Je doute qu’elle s’en souvienne, mais j’ai eu des conversations avec ma belle-sœur, qui est médecin, dont je suis toujours ressortie, malgré toute la gentillesse, toute la prévenance de mon interlocutrice, avec un sentiment d’abandon et de solitude, plus fort, plus aigu.
- Je n’arrive pas à allaiter, je sens que je n’y arrive plus.
- Mon conseil, c’est d’allaiter l’automne et l’hiver. C’est une question de santé pour ton enfant.
- Je suis tellement fatiguée. Je n’arrive pas à récupérer.
- Tu sais, il existe des médicaments qui peuvent t’aider, qui peuvent te redonner le moral, ça aide pour l’allaitement aussi.
- Je n’ai aucun relai, je ne supporte plus que le bébé finisse toujours par être mon problème.
- Tu as quand même ton mari, il aide beaucoup.
- Oui, il aide beaucoup, mais quand il est là, moi je ne peux jamais m’échapper.
Six ans plus tard, je suis une mère expérimentée, très au fait des injustices que la société fait peser sur ma condition parentale, résignée à les subir puisque je suis obligée, résolue à les nommer et à les combattre puisque je ne veux pas de ce monde-là pour les autres femmes.
Six ans plus tard, ma belle-sœur vient d’avoir un bébé.
Elle m’a glissé entre deux déjeuners de famille qu’elle se sentait isolée, seule.
Que son mari lui avait dit d’envisager des médicaments pour lui redonner le moral, alors qu’elle, elle avait juste besoin de dormir.
Qu’elle voudrait, plus souvent, être déchargée de sa fille, et retrouver un peu de sa vie d’avant, qu’elle ne supportait plus que leur fille finisse toujours, malgré toute l’aide, toute la bonne volonté du père, par être son problème.
La claque que nous prenons toutes, toutes les mères, c’est la réalisation que la prison qui nous enferme est une construction savante, patiente, utile à tout le monde sauf à nous alors que c’est nous qui nous acquittons d’un travail, non seulement essentiel, mais aussi de la plus haute importance.
Discuter avec une nouvelle mère, qui réalise doucement ce dans quoi elle a mis les pieds, c’est acquiescer en silence, dire sans cesse “je comprends, moi aussi tu sais”, c’est avoir envie de dire avec un sourire triste: bienvenue au club.
Avant d’avoir des enfants, on s’imagine le club des mères comme un club plein de belles couleurs pastel, de bons tuyaux, de trucs et astuces, de partage de photos et d’éclats de rire.
Ce n’est pourtant pas ce club-là qui accueille les nouvelles mères, mais un autre, plus secret, moins glamour.

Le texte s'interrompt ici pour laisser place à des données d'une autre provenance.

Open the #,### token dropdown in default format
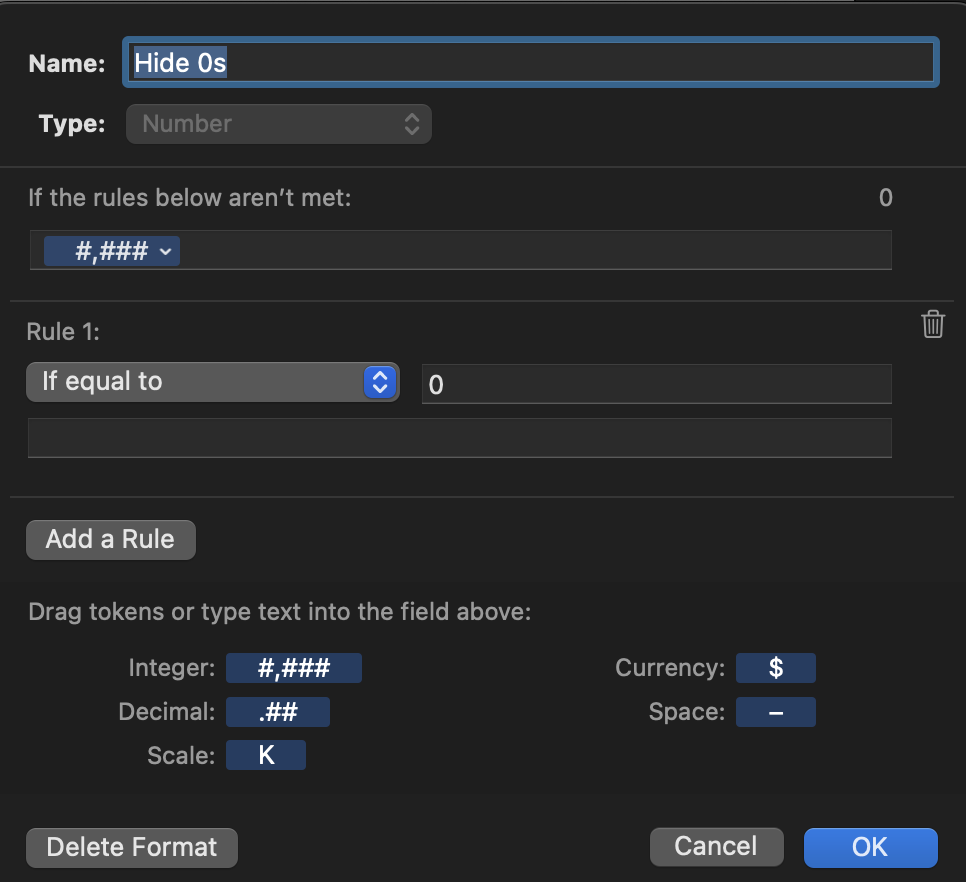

Bienvenue au club de celles qui n’ont pas besoin de médicaments, mais juste de dormir.
Bienvenue au club des mères qui ne regardent pas toujours leur enfant avec adoration, mais plus souvent avec résignation.
Bienvenue au club des mères qui ont des envies de meutre quand on leur dit qu’elles ne font rien de la journée.
Bienvenue au club des énervées, des arnaquées, des flouées.
Ce club-là est très important.
C’est lui qui vient fournir les rangs des révolutionnaires, des craqueuses d'allumettes, des lanceuses de molotov.
Bienvenue à toi, chère belle-sœur, au club des mères.